The lines to copy run from the one containing "Given: Open 相似专利 from the sidebar" to the very end of the records; give them exactly, and only them, without pictures.

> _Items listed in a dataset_
■ ■ ■

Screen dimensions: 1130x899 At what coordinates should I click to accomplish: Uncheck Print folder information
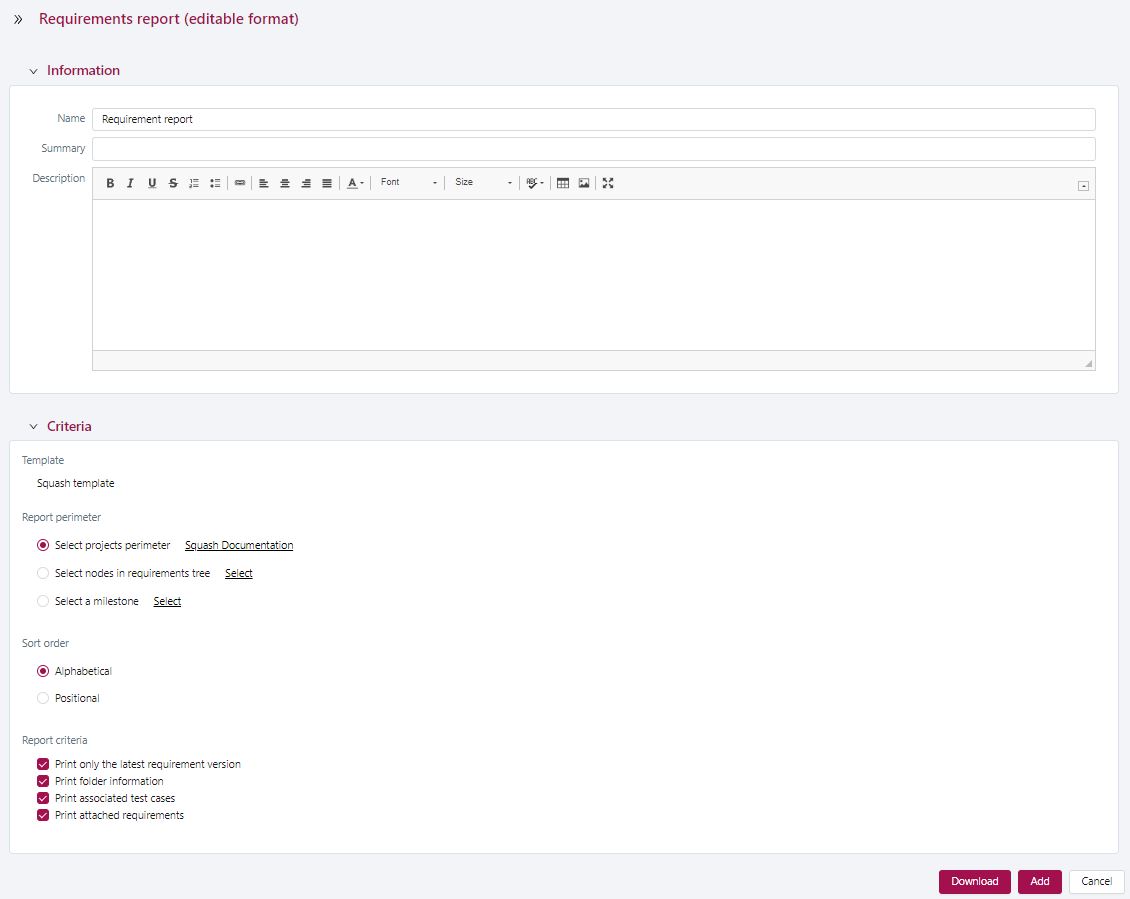42,781
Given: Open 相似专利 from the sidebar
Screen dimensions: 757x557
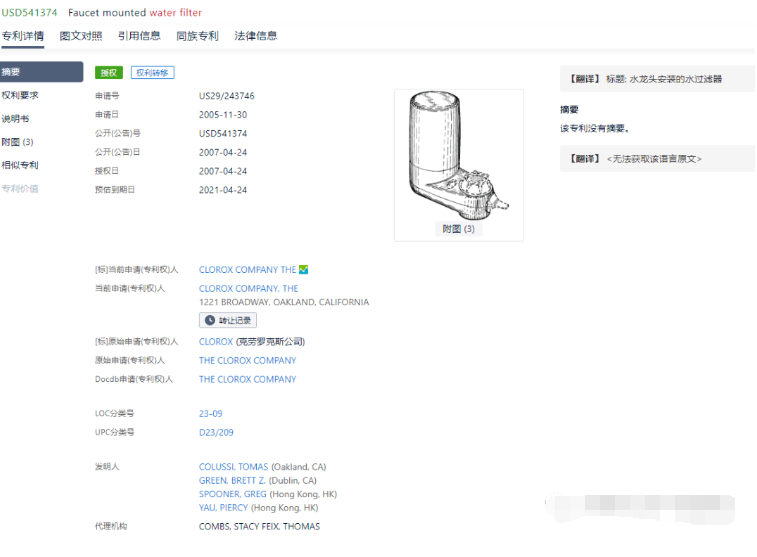Looking at the screenshot, I should (20, 165).
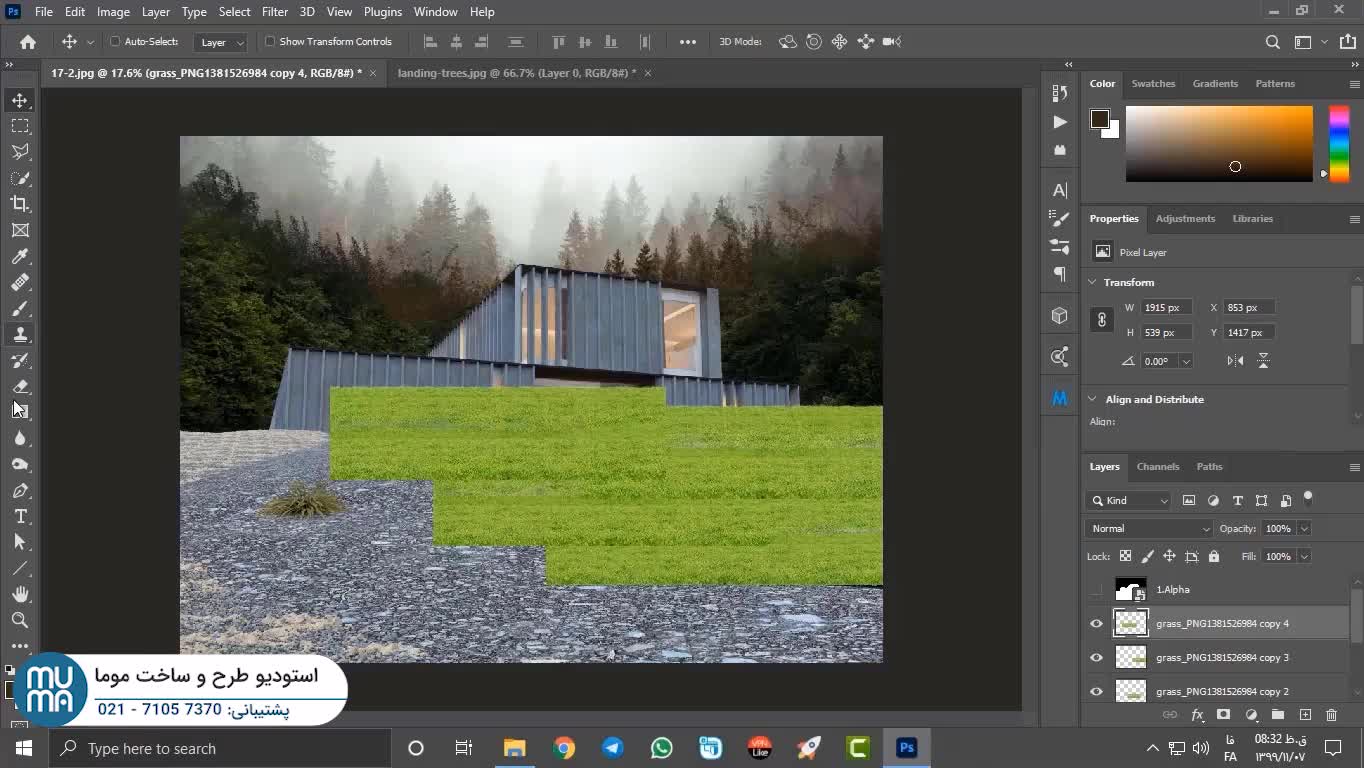Switch to the Channels tab
Image resolution: width=1364 pixels, height=768 pixels.
coord(1157,466)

■ ■ ■

> _OUTPUT BELOW_
Given: Open 相似专利 from the sidebar
Screen dimensions: 757x557
Looking at the screenshot, I should (20, 165).
Switch to the Channels tab
Image resolution: width=1364 pixels, height=768 pixels.
coord(1157,466)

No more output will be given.